*BLOK TEKS:*

____________

Konferensi antar Negara Pihak UNTOC: Indonesia Fokus Pada Penanganan MLA dan Ekstradisi

0

Jakarta, Teritorial.Com – Direktur Otoritas Pusat dan Hukum Internasional, Direktorat Jenderal Administrasi Hukum Umum, Kementerian Hukum dan HAM RI, Tudiono, pada Rabu, 14 Oktober 2020 pukul 18.45 waktu Jakarta mewakili Pemerintah Indonesia sebagai Delri membacakan statement pada agenda Kerjasama Internasional, melalui mekanisme ekstradisi, bantuan timbal balik dalam masalah pidana/Mutual Legal Assistance in Criminal Matters (MLA), dan kerjasama internasional lainnya.

Untuk tujuan perampasan aset hasil tindak pidana serta penguatan fungsi Otoritas Pusat. Pertemuan ke-10 Konferensi antar negara pihak United Nation Convention against Transnational Organized Crime (COP UNTOC) diselenggarakan di Wina, Austria dan diikuti secara virtual oleh wakil negara-negara anggota pada konvensi.

Delegasi Kementerian Hukum dan HAM RI sebagai otoritas pusat penanganan kerjasama penegakan hukum MLA dan ekstradisi di Indonesia menyampaikan sejumlah update dan capaian yang telah dilakukan Indonesia dalam kurun waktu 2 (dua) tahun terakhir sebagai bentuk implementasi dari keanggotaan Indonesia dalam konvensi ini.

‘’Indonesia memiliki komitmen yang nyata dalam pemberantasan kejahatan lintas batas negara yang terorganisir melalui kerjasama internasional,” kata Tudiono.

Seperti yang disampaikan oleh Tudiono dalam statement yang dibacakan sebagai perwakilan Delri. Dalam statement yang dibacakan disampaikan pula bahwa komitmen tersebut tercermin dalam kebijakan Indonesia yang menetapkan Undang-Undang yang relevan bahkan sebelum UNTOC diratifikasi pada tahun 2009, serta peran aktifnya dalam kerjasama antar lembaga penegakan hukum serta di tingkat CA to CA.

“Kerangka hukum nasional Indonesia memberikan keleluasaan untuk ekstradisi dan MLA dilakukan atas dasar perjanjian multilateral seperti UNTOC bahkan tanpa adanya perjanjian bilateral”, lanjut Tudiono pada pembacaan statement Delri.

____________

*INSTRUKSI A:*
Tuliskan ulang tanpa perubahan sepenggal artikel tentang konferensi UNTOC, mulai dari kata-kata "Untuk tujuan perampasan" dan berhenti setelah kata-kata "anggota pada konvensi.".
*INSTRUKSI B:*
Sajikan kembali baris-baris daftar dari baris pertamanya sampai dengan baris yang memuat "tap(767, 246)", dengan mengganti "click action" menjadi "tap action" dan membiarkan bagian lainnya tetap sama.

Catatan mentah
____________

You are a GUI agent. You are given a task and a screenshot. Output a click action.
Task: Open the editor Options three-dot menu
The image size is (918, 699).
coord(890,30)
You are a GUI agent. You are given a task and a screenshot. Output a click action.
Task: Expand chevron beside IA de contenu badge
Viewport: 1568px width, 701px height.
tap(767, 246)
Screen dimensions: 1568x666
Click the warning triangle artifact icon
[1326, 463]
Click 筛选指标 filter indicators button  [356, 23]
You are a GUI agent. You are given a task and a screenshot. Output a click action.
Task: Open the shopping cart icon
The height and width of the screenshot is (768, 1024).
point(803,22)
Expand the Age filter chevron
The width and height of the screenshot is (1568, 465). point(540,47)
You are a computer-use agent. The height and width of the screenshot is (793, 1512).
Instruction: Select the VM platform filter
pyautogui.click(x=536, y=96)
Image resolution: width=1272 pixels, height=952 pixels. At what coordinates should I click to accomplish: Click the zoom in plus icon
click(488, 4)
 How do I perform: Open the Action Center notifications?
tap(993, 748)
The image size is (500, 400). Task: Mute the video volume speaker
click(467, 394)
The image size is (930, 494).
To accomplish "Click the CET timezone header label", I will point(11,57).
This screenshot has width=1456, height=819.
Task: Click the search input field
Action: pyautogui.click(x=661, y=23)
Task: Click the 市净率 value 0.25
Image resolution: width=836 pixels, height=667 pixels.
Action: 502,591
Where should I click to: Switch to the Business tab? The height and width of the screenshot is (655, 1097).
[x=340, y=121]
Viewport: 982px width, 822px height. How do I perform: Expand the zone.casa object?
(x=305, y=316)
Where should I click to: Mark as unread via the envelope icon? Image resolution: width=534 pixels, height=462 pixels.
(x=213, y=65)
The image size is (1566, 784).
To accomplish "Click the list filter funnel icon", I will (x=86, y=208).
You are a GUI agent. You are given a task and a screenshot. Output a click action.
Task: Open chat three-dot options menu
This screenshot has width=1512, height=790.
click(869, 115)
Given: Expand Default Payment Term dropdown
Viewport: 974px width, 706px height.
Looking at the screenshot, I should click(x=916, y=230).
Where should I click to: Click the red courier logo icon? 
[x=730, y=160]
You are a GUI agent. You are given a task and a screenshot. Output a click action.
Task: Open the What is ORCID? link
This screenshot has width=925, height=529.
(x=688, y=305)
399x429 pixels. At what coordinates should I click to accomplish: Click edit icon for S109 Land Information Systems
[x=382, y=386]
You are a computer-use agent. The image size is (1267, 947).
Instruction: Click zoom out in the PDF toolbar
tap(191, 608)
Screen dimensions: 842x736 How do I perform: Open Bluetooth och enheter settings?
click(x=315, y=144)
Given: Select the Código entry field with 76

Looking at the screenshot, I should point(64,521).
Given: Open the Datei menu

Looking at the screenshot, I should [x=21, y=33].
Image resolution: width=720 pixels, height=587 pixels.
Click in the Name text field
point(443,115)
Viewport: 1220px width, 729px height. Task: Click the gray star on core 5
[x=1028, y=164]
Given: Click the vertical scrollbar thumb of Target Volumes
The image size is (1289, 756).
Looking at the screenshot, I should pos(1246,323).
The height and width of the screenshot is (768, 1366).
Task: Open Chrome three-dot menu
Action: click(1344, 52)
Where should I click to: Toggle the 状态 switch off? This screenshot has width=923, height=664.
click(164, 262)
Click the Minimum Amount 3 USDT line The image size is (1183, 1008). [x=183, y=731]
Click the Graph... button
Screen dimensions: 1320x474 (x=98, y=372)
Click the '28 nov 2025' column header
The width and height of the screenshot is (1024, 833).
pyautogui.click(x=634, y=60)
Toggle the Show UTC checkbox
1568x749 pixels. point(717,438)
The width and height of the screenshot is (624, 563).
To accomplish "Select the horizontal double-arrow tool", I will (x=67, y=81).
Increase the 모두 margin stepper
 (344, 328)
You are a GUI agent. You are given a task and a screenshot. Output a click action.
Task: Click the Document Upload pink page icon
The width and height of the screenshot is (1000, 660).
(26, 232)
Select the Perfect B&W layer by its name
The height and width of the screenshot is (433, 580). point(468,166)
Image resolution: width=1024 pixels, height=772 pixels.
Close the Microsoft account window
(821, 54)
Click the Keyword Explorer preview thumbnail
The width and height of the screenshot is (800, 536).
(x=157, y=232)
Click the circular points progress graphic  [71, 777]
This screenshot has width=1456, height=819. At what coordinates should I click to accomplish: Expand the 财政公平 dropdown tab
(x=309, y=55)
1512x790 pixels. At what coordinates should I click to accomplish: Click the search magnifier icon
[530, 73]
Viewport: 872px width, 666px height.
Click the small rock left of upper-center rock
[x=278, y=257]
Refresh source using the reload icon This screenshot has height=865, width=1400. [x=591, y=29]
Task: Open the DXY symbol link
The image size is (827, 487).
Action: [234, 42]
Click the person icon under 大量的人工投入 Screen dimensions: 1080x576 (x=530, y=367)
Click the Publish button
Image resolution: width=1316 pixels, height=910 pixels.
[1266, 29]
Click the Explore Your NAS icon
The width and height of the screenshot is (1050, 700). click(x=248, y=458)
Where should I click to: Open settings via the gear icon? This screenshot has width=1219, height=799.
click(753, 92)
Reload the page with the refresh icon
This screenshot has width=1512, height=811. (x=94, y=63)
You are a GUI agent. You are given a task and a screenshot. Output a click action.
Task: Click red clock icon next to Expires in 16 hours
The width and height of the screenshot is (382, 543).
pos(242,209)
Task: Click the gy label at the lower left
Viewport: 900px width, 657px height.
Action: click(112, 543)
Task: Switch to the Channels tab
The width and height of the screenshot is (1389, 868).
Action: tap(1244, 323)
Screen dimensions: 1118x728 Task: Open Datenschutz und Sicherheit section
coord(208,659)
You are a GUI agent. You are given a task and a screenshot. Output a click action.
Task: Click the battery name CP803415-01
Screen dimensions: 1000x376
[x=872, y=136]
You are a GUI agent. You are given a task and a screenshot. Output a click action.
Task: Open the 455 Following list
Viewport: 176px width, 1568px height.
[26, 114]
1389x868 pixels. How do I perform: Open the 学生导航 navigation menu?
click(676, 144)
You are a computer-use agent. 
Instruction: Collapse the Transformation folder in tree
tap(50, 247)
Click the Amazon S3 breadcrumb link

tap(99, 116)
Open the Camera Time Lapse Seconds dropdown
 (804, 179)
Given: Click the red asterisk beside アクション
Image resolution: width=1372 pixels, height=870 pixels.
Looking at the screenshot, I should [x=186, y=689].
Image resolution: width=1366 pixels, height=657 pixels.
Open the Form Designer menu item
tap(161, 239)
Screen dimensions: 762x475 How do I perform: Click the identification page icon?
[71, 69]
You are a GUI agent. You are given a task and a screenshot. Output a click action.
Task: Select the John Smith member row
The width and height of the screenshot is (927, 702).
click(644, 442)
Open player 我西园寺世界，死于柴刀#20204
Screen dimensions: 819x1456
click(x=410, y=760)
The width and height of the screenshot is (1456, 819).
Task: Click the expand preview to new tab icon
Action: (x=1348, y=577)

____________

*JAWABAN LATIHAN A:*
Untuk tujuan perampasan aset hasil tindak pidana serta penguatan fungsi Otoritas Pusat. Pertemuan ke-10 Konferensi antar negara pihak United Nation Convention against Transnational Organized Crime (COP UNTOC) diselenggarakan di Wina, Austria dan diikuti secara virtual oleh wakil negara-negara anggota pada konvensi.

*JAWABAN LATIHAN B:*
You are a GUI agent. You are given a task and a screenshot. Output a tap action.
Task: Open the editor Options three-dot menu
The image size is (918, 699).
coord(890,30)
You are a GUI agent. You are given a task and a screenshot. Output a tap action.
Task: Expand chevron beside IA de contenu badge
Viewport: 1568px width, 701px height.
tap(767, 246)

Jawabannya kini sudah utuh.